INPUT RECORDS.
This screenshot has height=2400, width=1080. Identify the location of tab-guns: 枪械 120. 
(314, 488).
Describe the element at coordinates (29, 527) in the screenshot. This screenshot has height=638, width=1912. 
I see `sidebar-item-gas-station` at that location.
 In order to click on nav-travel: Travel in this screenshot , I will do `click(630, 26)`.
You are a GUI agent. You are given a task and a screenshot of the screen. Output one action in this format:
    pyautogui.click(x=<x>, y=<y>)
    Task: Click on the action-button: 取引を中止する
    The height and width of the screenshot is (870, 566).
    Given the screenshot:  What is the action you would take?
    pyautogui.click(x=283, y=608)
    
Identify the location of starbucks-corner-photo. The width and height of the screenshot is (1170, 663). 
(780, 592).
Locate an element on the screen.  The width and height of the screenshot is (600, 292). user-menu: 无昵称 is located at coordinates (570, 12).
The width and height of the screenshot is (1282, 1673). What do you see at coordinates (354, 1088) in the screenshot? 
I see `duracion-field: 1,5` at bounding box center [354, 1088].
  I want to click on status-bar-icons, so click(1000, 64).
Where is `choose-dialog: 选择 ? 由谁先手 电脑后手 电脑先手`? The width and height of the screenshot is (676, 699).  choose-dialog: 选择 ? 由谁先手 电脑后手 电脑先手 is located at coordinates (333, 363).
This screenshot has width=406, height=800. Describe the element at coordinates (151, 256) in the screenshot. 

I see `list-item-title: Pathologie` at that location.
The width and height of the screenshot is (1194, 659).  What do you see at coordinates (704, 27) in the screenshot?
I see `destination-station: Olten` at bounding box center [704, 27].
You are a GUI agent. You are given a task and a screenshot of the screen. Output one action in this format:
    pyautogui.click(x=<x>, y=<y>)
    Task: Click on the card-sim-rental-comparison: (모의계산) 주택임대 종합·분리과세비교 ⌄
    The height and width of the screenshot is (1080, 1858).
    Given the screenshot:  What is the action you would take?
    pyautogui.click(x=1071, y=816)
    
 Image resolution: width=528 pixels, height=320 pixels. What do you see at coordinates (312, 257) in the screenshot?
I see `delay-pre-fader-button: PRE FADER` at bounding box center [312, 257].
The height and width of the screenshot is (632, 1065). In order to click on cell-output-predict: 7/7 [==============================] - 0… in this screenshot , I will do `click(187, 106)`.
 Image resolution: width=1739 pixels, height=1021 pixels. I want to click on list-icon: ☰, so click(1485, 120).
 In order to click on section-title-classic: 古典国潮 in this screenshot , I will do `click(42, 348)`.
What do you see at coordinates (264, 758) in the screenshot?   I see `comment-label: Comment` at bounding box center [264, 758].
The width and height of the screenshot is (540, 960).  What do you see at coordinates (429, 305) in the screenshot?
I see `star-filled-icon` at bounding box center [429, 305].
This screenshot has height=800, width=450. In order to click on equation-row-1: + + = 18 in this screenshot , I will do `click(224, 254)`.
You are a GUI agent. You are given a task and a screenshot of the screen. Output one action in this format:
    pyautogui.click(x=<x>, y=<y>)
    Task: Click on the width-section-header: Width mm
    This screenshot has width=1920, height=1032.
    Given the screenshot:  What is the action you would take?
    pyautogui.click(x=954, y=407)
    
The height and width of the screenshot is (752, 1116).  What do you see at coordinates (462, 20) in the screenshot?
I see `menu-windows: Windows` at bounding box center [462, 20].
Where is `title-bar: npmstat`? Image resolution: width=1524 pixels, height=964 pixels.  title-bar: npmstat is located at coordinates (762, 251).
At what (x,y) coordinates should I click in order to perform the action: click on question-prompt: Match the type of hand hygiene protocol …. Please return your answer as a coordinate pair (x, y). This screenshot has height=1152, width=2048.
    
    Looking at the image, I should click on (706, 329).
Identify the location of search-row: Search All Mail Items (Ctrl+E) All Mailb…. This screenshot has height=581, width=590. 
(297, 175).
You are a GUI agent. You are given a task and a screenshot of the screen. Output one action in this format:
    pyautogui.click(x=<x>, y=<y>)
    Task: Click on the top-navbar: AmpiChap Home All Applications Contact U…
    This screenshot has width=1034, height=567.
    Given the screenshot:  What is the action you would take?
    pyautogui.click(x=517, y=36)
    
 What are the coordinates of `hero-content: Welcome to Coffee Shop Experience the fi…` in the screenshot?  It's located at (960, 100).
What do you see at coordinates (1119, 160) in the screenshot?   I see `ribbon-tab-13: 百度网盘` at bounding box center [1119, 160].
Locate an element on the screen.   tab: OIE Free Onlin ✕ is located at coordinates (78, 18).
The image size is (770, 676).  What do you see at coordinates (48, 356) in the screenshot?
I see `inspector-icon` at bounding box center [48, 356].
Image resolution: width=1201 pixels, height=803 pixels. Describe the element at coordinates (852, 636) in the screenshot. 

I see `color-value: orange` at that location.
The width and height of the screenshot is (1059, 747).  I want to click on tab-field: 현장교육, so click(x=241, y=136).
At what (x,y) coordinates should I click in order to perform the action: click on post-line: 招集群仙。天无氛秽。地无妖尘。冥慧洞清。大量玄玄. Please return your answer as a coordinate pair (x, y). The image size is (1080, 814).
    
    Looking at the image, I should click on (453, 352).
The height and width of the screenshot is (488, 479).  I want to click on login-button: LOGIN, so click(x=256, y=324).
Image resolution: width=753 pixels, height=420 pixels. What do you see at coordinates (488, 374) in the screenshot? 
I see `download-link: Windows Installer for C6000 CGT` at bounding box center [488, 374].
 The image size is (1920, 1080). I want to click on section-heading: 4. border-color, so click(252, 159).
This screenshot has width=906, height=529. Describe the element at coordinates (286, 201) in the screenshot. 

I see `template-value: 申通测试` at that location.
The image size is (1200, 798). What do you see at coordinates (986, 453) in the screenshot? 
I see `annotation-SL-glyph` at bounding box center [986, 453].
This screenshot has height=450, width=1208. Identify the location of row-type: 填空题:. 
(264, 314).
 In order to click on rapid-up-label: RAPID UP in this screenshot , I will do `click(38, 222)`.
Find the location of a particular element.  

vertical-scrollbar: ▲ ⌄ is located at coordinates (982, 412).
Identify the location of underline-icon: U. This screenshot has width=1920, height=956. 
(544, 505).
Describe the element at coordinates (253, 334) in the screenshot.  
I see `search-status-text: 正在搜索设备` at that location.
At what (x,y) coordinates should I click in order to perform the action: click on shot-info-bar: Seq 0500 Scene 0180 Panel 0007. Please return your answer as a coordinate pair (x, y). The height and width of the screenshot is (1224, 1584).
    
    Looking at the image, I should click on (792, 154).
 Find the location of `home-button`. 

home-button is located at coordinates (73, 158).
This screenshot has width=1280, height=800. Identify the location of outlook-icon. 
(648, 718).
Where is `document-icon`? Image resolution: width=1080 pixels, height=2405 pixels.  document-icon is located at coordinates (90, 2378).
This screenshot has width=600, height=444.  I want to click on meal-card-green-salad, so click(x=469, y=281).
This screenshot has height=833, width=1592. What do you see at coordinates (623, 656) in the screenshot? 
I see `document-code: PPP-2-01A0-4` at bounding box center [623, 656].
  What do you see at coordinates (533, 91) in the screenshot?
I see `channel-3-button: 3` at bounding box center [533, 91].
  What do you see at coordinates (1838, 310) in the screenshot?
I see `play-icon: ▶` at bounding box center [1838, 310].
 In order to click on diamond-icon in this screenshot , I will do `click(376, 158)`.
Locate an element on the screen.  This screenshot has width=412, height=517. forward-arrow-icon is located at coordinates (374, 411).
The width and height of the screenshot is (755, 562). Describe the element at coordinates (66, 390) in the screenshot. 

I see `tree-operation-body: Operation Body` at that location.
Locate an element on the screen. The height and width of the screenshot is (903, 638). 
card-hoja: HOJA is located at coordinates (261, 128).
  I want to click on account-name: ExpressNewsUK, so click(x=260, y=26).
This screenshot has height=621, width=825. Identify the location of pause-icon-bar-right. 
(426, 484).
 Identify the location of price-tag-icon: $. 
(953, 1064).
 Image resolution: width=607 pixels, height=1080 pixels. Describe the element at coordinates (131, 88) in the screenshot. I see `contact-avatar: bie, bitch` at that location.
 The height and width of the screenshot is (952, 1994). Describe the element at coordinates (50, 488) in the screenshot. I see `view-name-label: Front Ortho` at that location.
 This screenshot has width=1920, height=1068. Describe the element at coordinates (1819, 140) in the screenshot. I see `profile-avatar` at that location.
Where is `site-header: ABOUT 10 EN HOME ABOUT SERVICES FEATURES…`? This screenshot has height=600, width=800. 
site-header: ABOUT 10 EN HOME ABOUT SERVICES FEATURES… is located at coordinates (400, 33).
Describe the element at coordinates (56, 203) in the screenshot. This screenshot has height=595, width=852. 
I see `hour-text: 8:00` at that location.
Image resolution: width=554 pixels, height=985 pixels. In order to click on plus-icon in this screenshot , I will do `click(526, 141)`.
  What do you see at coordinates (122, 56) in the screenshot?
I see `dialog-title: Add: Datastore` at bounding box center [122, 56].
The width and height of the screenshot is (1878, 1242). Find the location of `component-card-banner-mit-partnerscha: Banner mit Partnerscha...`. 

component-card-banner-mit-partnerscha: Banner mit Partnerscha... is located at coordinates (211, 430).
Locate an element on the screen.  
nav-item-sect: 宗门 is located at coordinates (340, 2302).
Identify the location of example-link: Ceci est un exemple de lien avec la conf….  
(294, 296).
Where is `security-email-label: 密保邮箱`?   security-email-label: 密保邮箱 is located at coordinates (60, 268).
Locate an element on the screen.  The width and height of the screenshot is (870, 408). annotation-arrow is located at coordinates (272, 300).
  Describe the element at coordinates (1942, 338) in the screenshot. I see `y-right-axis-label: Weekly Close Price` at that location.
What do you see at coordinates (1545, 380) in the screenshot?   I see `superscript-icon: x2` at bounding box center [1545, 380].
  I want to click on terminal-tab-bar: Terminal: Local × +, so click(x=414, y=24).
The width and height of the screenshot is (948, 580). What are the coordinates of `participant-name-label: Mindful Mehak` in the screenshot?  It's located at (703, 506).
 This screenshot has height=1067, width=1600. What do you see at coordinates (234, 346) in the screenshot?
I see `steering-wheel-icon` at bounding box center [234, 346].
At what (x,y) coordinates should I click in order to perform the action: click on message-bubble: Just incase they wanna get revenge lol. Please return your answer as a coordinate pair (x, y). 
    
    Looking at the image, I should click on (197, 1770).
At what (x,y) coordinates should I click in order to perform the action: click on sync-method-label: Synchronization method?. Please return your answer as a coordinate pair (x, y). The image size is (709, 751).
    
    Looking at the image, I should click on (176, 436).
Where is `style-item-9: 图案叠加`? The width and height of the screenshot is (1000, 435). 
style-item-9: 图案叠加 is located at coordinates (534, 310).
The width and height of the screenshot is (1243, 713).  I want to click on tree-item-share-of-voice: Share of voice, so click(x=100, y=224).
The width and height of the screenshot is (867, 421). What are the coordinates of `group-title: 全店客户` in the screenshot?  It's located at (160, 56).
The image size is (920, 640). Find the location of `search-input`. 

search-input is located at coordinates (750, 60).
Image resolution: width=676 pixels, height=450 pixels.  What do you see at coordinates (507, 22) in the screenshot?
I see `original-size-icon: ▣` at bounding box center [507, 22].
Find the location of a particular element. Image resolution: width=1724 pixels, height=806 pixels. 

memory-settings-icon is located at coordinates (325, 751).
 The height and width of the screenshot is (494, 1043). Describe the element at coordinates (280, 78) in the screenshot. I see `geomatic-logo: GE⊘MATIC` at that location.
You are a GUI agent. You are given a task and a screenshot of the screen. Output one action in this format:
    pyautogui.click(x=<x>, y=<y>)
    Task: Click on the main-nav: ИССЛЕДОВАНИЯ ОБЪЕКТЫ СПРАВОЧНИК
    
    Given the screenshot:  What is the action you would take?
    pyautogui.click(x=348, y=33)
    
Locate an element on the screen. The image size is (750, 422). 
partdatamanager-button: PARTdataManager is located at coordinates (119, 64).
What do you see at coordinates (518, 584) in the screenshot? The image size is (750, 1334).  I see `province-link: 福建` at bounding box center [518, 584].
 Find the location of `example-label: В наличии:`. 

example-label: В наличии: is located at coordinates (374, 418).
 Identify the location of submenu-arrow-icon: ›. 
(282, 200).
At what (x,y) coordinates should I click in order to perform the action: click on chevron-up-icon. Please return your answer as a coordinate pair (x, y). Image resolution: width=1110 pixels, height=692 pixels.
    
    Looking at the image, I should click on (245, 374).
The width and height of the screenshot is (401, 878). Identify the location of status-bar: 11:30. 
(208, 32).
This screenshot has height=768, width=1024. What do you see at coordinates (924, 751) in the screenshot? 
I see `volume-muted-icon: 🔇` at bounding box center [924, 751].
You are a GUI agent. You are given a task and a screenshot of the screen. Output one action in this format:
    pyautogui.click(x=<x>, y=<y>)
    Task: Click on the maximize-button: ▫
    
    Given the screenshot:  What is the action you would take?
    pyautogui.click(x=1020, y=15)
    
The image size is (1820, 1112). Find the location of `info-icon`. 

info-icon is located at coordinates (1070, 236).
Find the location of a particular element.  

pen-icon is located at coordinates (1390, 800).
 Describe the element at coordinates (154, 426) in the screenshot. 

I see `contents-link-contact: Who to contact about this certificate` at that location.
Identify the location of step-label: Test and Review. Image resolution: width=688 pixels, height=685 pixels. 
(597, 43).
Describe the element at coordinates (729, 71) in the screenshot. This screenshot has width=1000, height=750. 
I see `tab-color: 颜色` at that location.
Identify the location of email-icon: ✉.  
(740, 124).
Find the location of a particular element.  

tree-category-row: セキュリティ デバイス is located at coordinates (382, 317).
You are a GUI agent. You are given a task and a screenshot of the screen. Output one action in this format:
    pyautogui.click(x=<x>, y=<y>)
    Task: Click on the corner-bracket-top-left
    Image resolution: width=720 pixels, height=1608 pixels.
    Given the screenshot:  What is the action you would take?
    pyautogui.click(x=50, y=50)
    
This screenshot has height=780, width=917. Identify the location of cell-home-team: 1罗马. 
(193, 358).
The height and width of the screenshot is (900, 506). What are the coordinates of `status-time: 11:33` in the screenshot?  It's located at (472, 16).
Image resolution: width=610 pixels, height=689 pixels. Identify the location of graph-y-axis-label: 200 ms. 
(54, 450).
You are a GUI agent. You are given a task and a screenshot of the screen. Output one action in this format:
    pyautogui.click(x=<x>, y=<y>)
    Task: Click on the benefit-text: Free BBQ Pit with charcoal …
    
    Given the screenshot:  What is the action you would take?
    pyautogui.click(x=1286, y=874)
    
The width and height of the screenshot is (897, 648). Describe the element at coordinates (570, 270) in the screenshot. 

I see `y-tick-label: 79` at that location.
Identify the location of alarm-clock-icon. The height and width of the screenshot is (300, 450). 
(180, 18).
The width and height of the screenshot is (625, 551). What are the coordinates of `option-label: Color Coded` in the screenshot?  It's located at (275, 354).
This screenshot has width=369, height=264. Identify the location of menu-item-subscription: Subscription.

WHAT YOU NEED TO DO. Extract each line of the material above that contains the string "right".

SOLUTION FOR THIS EXERCISE.
This screenshot has height=621, width=825. Identify the location of pause-icon-bar-right. 
  Describe the element at coordinates (1942, 338) in the screenshot. I see `y-right-axis-label: Weekly Close Price` at that location.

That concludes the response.